§ **GIVEN RECORDS**
□ □ □ □ □ □ □

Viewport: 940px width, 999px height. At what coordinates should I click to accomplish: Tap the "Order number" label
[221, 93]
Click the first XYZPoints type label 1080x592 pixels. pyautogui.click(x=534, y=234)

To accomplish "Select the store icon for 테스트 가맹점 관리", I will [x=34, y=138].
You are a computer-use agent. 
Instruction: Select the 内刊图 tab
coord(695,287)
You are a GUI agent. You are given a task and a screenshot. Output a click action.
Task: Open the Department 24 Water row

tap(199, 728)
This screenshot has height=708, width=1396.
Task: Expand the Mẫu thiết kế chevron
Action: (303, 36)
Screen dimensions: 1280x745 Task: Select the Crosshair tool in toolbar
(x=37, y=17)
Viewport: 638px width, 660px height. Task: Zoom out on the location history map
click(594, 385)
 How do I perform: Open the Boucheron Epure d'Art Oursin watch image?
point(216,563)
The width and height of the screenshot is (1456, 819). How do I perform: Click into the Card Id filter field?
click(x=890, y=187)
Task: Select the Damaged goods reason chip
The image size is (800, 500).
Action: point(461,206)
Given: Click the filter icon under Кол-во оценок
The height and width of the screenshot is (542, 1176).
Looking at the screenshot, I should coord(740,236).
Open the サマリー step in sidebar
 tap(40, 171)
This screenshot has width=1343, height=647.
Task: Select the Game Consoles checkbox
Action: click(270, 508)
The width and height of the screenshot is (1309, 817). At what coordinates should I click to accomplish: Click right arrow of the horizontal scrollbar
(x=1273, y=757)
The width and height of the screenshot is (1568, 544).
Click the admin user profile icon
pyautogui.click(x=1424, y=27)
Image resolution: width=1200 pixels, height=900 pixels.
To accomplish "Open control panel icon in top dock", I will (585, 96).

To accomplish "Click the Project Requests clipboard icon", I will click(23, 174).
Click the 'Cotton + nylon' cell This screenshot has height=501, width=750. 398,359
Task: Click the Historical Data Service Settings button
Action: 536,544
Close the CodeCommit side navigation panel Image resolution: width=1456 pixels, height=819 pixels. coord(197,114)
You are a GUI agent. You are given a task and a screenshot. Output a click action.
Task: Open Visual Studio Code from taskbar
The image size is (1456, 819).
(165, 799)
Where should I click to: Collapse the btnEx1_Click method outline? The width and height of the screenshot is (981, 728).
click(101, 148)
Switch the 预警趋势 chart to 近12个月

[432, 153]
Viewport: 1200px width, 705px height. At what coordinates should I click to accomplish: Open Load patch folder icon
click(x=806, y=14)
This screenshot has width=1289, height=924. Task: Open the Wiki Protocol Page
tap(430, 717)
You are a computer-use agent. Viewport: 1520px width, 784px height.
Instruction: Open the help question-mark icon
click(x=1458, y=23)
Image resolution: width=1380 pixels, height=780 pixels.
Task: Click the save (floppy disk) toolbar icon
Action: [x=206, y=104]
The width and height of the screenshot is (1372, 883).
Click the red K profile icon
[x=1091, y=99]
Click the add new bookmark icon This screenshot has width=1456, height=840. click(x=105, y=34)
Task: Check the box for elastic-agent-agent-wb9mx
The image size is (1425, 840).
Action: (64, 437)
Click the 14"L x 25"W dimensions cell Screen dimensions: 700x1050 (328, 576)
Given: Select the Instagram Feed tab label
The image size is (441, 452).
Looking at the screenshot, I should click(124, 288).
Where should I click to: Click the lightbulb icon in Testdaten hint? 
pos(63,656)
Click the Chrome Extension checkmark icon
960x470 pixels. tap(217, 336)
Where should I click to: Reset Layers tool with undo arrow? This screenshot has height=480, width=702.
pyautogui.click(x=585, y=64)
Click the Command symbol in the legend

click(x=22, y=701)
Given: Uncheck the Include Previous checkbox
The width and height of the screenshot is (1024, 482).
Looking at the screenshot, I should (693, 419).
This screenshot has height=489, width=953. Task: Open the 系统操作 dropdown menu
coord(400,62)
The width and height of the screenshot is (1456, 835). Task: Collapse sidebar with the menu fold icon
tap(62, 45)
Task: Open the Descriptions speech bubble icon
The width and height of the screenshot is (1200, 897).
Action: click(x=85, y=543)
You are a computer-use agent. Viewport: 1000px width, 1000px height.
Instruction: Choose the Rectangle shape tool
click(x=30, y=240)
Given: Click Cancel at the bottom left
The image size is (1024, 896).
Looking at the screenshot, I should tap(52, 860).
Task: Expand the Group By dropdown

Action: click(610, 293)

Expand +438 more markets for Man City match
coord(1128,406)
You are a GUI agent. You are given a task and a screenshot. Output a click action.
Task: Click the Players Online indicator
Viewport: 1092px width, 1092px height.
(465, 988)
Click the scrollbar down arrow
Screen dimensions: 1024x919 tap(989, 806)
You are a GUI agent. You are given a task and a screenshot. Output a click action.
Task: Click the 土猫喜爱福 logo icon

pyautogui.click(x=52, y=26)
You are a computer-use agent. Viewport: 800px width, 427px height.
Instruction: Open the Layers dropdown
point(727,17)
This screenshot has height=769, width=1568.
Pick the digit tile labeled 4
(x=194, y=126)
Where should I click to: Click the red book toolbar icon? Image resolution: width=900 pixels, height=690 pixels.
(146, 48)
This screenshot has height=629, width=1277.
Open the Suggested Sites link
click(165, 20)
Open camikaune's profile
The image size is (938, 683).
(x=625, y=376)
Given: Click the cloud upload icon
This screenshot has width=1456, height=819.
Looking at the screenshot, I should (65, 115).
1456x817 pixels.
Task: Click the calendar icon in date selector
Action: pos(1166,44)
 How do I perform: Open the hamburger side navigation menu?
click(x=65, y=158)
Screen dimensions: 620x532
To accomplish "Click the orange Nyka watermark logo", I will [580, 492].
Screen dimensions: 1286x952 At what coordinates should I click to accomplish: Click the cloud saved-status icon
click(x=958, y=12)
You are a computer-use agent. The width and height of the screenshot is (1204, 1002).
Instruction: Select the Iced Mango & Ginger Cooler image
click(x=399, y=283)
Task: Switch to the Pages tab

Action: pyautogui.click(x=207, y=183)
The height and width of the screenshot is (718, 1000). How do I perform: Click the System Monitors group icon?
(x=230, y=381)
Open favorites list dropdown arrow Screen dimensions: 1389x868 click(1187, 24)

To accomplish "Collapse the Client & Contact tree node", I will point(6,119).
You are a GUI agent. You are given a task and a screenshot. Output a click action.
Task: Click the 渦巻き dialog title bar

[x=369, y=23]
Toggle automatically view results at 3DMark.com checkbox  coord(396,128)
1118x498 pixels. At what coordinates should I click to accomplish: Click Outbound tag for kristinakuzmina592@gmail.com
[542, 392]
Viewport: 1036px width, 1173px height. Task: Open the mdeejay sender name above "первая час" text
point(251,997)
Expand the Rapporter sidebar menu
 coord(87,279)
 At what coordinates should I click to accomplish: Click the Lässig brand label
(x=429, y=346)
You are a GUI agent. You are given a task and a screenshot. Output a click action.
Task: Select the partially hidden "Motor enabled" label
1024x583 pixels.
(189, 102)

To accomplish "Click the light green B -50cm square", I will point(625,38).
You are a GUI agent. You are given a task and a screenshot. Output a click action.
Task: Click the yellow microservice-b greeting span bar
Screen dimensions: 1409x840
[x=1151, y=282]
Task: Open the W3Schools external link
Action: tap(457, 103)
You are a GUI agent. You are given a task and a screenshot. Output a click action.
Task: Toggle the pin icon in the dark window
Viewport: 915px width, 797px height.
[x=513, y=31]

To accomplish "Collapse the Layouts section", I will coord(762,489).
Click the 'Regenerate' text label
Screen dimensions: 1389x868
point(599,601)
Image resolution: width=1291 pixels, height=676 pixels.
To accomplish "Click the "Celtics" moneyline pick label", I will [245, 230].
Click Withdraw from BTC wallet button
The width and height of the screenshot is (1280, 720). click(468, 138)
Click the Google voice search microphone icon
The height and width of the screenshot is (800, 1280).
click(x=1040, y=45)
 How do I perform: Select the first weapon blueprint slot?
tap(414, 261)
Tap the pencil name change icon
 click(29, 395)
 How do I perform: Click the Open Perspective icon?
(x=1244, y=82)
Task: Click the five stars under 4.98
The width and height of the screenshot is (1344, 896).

□ □ □ □ □ □ □

Swap "bookmark" for "favorite" in the data lines from the one containing "This screenshot has width=1289, height=924." through the one containing "Looking at the screenshot, I should click(124, 288).". Write out only those lines again, leaving everything else unchanged.

§ **PROBLEM SOLUTION**
This screenshot has width=1289, height=924. Task: Open the Wiki Protocol Page
tap(430, 717)
You are a computer-use agent. Viewport: 1520px width, 784px height.
Instruction: Open the help question-mark icon
click(x=1458, y=23)
Image resolution: width=1380 pixels, height=780 pixels.
Task: Click the save (floppy disk) toolbar icon
Action: [x=206, y=104]
The width and height of the screenshot is (1372, 883).
Click the red K profile icon
[x=1091, y=99]
Click the add new favorite icon This screenshot has width=1456, height=840. click(x=105, y=34)
Task: Check the box for elastic-agent-agent-wb9mx
The image size is (1425, 840).
Action: (64, 437)
Click the 14"L x 25"W dimensions cell Screen dimensions: 700x1050 (328, 576)
Given: Select the Instagram Feed tab label
The image size is (441, 452).
Looking at the screenshot, I should click(124, 288).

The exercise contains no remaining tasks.